Something happens at night that completely changes our perception of things. The transparency of modern architecture, in this world of electricity loses its characteristics to acquire the opposite: it becomes bright. What is reflective becomes transparent. A building with many volumetric details becomes flat. Tall buildings escape beyond our sight in the shadows.

The streets are illuminated and the pavements and textures become clearer to our sight. When history has studied night and darkness it has generally done so from the point of view of lighting, and from the progressive achievement of illuminating cities -as an indicator of social progress. Few have been those who have made history from the point of view of darkness, and written about the many ways in which men and women have faced the night. About their relationship with an event of an actual cosmological significance.

Night and darkness have –naturally– been associated by men with feelings of a negative connotation, as insecurity or fear, and with the greatest of them all: the fear of the unknown. Anything could happen at night, it is the territory where all the monsters and terrors of our ancestors live, and where wizards and witches make their appearance to protect us against entities that are immaterial –because we cannot see them. 

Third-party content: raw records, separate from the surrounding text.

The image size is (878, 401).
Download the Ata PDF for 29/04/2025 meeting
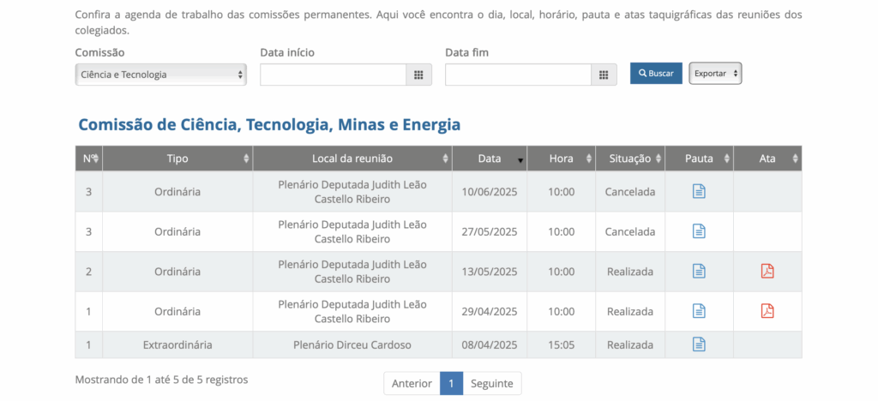(767, 311)
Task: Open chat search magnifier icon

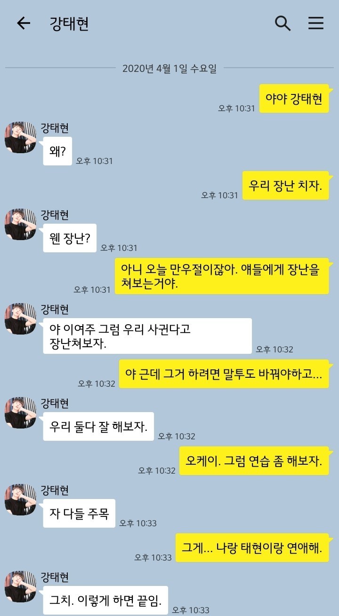Action: click(x=283, y=23)
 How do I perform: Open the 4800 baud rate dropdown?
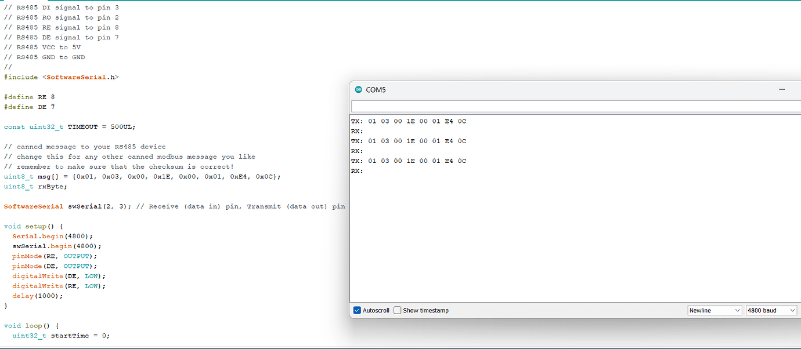coord(771,310)
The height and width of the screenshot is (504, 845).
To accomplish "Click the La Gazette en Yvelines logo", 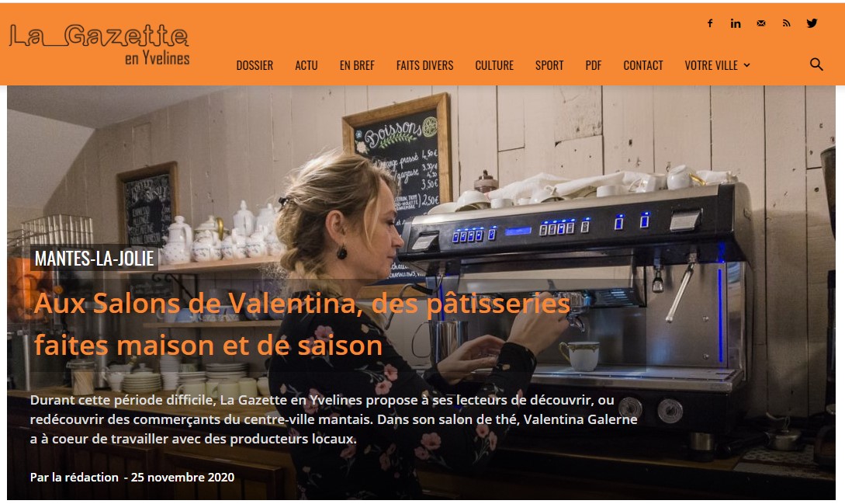I will point(99,45).
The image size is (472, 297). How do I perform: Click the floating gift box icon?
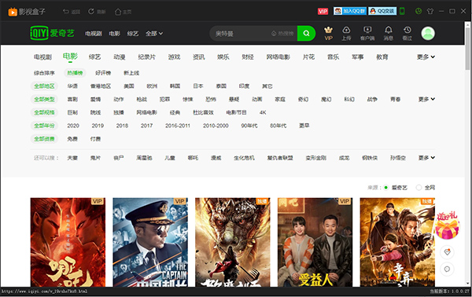click(447, 226)
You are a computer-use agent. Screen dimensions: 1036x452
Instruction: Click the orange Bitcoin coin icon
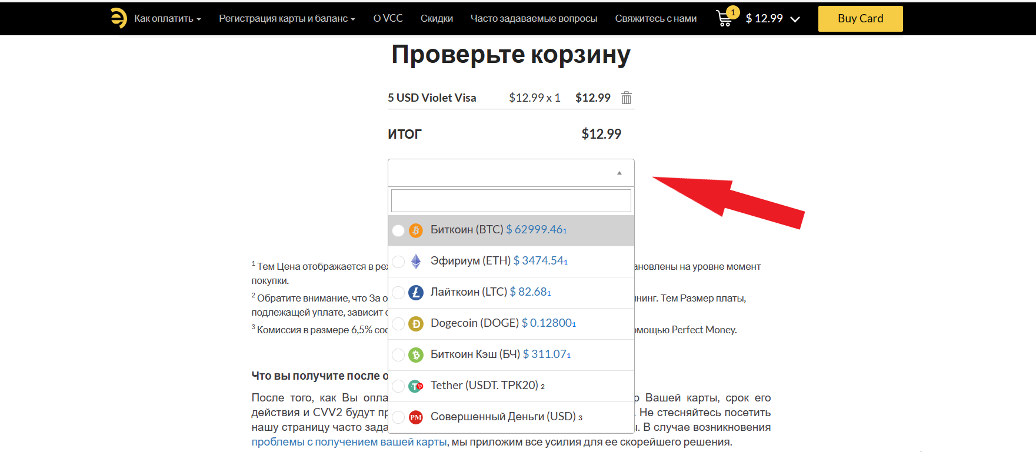pos(416,230)
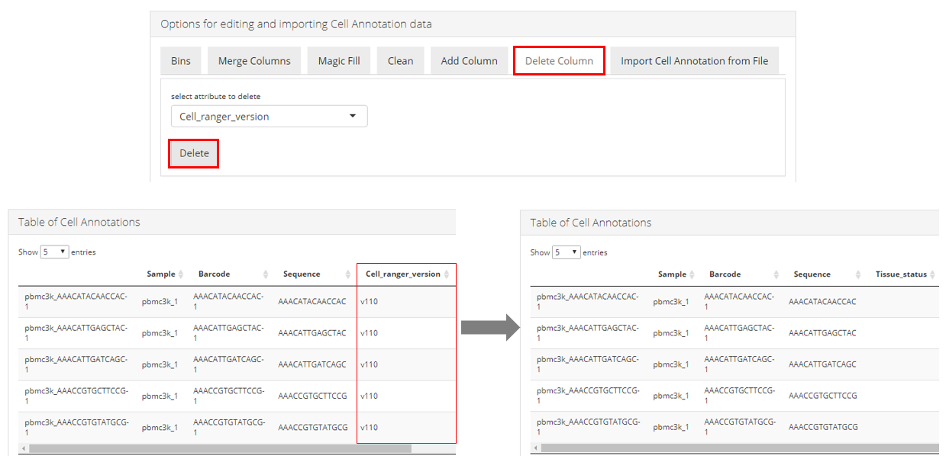Go to the Add Column tab
Screen dimensions: 946x462
click(469, 61)
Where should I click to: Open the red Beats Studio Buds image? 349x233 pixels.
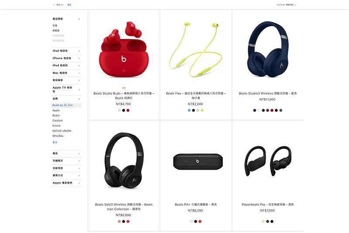[x=124, y=49]
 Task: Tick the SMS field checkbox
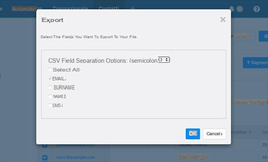pyautogui.click(x=50, y=105)
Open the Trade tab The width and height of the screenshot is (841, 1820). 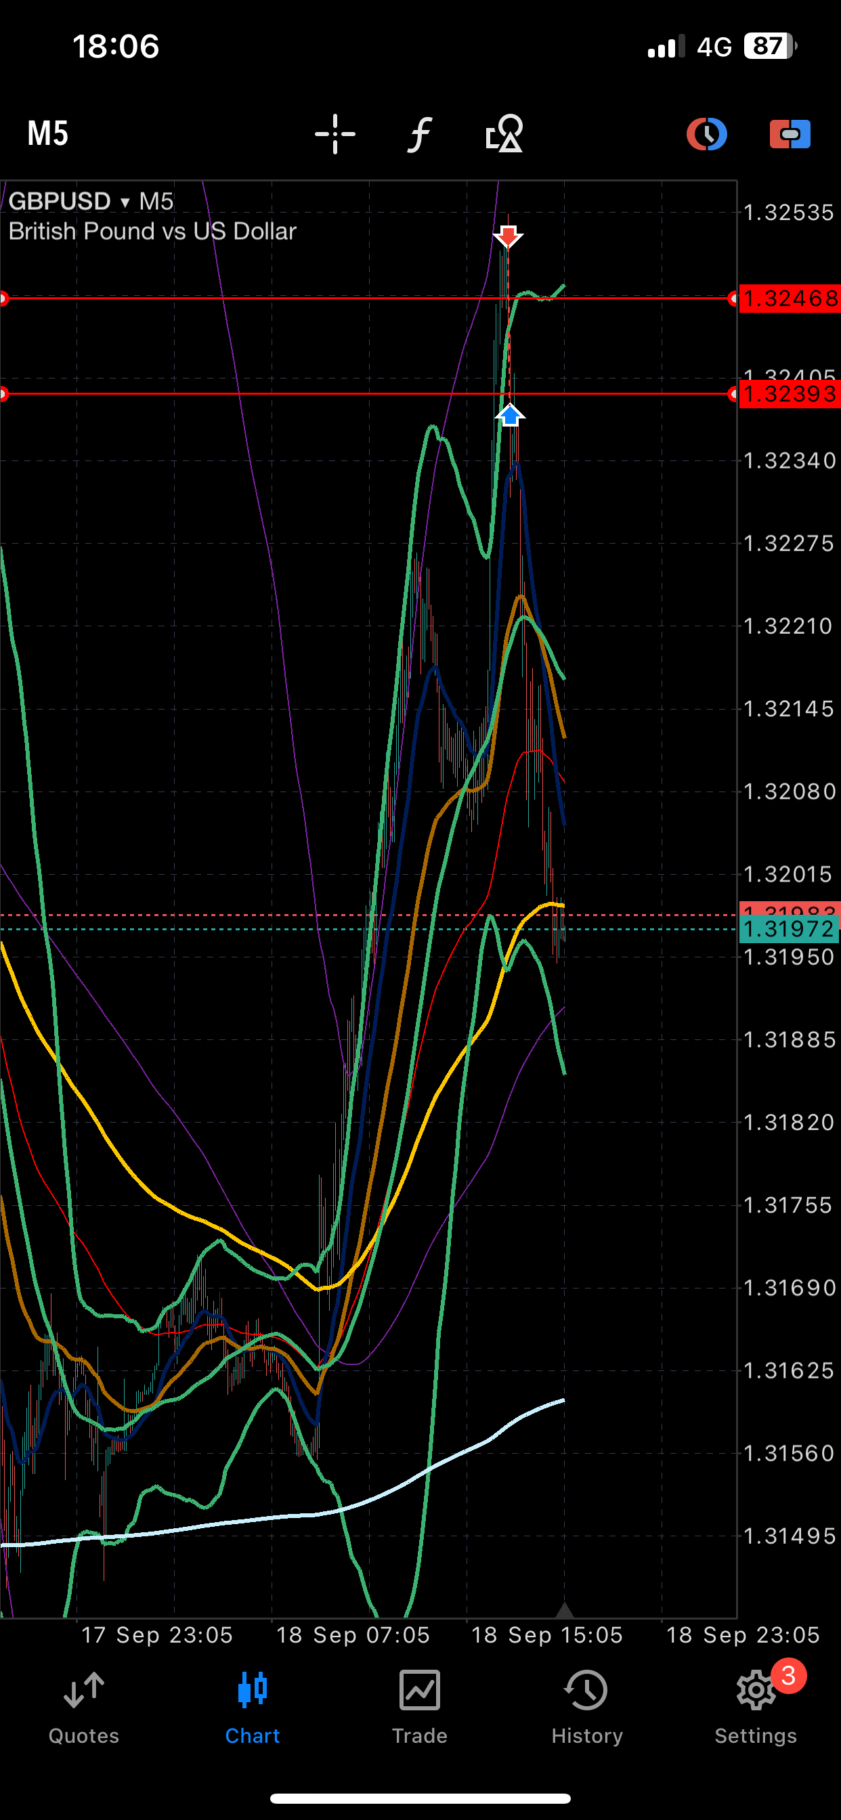click(420, 1708)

As explained by Fernando González Gortázar: "We have lost the night, we lost it, we cannot enjoy it, it has become the space of fear. This is to mourn. And many authorities -sometimes by mere prudishness that makes them see it as 'sinful'- fight the night life, without understanding that the best way to have a secure night is by having a night used, enjoyed, active, busy. "In a metaphorical sense the proposed issue could also serve as a pretext to unveil the hidden, to study things in the depth of darkness in which they have been held, but by understanding them where they are, not to bring them out and introduce them to a clear and luminous explanation, but in their dark and fascinating hideaway.